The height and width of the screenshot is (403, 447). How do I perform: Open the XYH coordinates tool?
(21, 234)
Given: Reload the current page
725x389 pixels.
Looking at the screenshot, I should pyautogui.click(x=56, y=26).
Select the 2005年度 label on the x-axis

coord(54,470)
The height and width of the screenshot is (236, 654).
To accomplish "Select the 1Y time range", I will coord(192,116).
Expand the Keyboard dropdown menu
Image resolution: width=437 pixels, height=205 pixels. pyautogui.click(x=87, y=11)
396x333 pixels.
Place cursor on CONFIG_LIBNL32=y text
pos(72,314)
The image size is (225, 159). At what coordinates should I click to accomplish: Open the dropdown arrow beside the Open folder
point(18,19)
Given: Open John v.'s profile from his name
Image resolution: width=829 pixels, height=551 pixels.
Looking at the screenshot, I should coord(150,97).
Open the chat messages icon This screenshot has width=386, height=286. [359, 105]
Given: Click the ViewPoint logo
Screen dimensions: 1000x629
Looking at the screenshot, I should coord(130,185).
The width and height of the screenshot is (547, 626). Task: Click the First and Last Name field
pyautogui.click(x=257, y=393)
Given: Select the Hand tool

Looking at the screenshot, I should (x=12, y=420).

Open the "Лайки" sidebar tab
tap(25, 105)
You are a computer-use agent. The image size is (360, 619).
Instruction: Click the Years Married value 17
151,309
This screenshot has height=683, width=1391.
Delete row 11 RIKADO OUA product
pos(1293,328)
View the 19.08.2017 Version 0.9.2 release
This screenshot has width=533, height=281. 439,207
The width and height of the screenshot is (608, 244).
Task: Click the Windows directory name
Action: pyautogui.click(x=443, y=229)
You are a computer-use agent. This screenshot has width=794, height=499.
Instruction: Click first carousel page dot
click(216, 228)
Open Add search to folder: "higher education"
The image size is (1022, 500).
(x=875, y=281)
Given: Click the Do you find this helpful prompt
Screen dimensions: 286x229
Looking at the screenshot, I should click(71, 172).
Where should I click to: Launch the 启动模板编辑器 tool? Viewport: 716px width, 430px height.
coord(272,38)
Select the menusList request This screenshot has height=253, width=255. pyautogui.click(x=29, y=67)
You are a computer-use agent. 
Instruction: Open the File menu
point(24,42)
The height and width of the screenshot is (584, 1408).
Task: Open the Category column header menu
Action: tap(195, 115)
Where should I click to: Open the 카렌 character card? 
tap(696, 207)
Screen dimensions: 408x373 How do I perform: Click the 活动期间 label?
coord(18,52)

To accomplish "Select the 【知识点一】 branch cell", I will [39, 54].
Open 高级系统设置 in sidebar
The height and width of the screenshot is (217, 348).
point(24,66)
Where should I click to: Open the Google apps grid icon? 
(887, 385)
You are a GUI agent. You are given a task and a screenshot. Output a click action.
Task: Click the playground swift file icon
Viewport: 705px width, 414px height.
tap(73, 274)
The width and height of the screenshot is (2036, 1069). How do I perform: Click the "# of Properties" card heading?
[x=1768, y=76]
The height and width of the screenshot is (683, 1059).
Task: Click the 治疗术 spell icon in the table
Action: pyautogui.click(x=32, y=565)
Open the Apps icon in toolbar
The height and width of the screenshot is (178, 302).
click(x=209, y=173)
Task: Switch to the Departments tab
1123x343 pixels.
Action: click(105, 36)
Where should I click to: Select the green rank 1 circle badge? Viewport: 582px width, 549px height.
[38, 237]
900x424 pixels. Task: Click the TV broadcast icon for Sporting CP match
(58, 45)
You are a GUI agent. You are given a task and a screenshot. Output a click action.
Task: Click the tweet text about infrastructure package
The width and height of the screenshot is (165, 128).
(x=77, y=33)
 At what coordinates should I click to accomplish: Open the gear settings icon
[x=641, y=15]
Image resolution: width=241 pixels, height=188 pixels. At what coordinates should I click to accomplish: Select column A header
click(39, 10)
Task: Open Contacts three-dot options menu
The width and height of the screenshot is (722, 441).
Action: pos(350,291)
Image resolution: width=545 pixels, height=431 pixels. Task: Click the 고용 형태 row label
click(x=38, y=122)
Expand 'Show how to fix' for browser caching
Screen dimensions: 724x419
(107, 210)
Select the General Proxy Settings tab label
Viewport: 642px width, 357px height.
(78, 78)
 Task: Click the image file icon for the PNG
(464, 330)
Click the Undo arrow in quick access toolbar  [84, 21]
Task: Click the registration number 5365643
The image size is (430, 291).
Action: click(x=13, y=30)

⁂

» Your goal:
Your response must consist of all the records, retyped exactly.

» Completed exercise:
The height and width of the screenshot is (403, 447). How do I perform: Open the XYH coordinates tool?
(21, 234)
Given: Reload the current page
725x389 pixels.
Looking at the screenshot, I should pyautogui.click(x=56, y=26).
Select the 2005年度 label on the x-axis

coord(54,470)
The height and width of the screenshot is (236, 654).
To accomplish "Select the 1Y time range", I will coord(192,116).
Expand the Keyboard dropdown menu
Image resolution: width=437 pixels, height=205 pixels. pyautogui.click(x=87, y=11)
396x333 pixels.
Place cursor on CONFIG_LIBNL32=y text
pos(72,314)
The image size is (225, 159). At what coordinates should I click to accomplish: Open the dropdown arrow beside the Open folder
point(18,19)
Given: Open John v.'s profile from his name
Image resolution: width=829 pixels, height=551 pixels.
Looking at the screenshot, I should coord(150,97).
Open the chat messages icon This screenshot has width=386, height=286. [359, 105]
Given: Click the ViewPoint logo
Screen dimensions: 1000x629
Looking at the screenshot, I should coord(130,185).
The width and height of the screenshot is (547, 626). Task: Click the First and Last Name field
pyautogui.click(x=257, y=393)
Given: Select the Hand tool

Looking at the screenshot, I should (x=12, y=420).

Open the "Лайки" sidebar tab
tap(25, 105)
You are a computer-use agent. The image size is (360, 619).
Instruction: Click the Years Married value 17
151,309
This screenshot has height=683, width=1391.
Delete row 11 RIKADO OUA product
pos(1293,328)
View the 19.08.2017 Version 0.9.2 release
This screenshot has width=533, height=281. 439,207
The width and height of the screenshot is (608, 244).
Task: Click the Windows directory name
Action: pyautogui.click(x=443, y=229)
You are a computer-use agent. This screenshot has width=794, height=499.
Instruction: Click first carousel page dot
click(216, 228)
Open Add search to folder: "higher education"
The image size is (1022, 500).
(x=875, y=281)
Given: Click the Do you find this helpful prompt
Screen dimensions: 286x229
Looking at the screenshot, I should click(71, 172).
Where should I click to: Launch the 启动模板编辑器 tool? Viewport: 716px width, 430px height.
coord(272,38)
Select the menusList request This screenshot has height=253, width=255. pyautogui.click(x=29, y=67)
You are a computer-use agent. 
Instruction: Open the File menu
point(24,42)
The height and width of the screenshot is (584, 1408).
Task: Open the Category column header menu
Action: tap(195, 115)
Where should I click to: Open the 카렌 character card? 
tap(696, 207)
Screen dimensions: 408x373 How do I perform: Click the 活动期间 label?
coord(18,52)

To accomplish "Select the 【知识点一】 branch cell", I will [39, 54].
Open 高级系统设置 in sidebar
The height and width of the screenshot is (217, 348).
point(24,66)
Where should I click to: Open the Google apps grid icon? 
(887, 385)
You are a GUI agent. You are given a task and a screenshot. Output a click action.
Task: Click the playground swift file icon
Viewport: 705px width, 414px height.
tap(73, 274)
The width and height of the screenshot is (2036, 1069). How do I perform: Click the "# of Properties" card heading?
[x=1768, y=76]
The height and width of the screenshot is (683, 1059).
Task: Click the 治疗术 spell icon in the table
Action: pyautogui.click(x=32, y=565)
Open the Apps icon in toolbar
The height and width of the screenshot is (178, 302).
click(x=209, y=173)
Task: Switch to the Departments tab
1123x343 pixels.
Action: click(105, 36)
Where should I click to: Select the green rank 1 circle badge? Viewport: 582px width, 549px height.
[38, 237]
900x424 pixels. Task: Click the TV broadcast icon for Sporting CP match
(58, 45)
You are a GUI agent. You are given a task and a screenshot. Output a click action.
Task: Click the tweet text about infrastructure package
The width and height of the screenshot is (165, 128).
(x=77, y=33)
 At what coordinates should I click to accomplish: Open the gear settings icon
[x=641, y=15]
Image resolution: width=241 pixels, height=188 pixels. At what coordinates should I click to accomplish: Select column A header
click(39, 10)
Task: Open Contacts three-dot options menu
The width and height of the screenshot is (722, 441).
Action: pos(350,291)
Image resolution: width=545 pixels, height=431 pixels. Task: Click the 고용 형태 row label
click(x=38, y=122)
Expand 'Show how to fix' for browser caching
Screen dimensions: 724x419
(107, 210)
Select the General Proxy Settings tab label
Viewport: 642px width, 357px height.
(78, 78)
 Task: Click the image file icon for the PNG
(464, 330)
Click the Undo arrow in quick access toolbar  [84, 21]
Task: Click the registration number 5365643
The image size is (430, 291).
Action: click(x=13, y=30)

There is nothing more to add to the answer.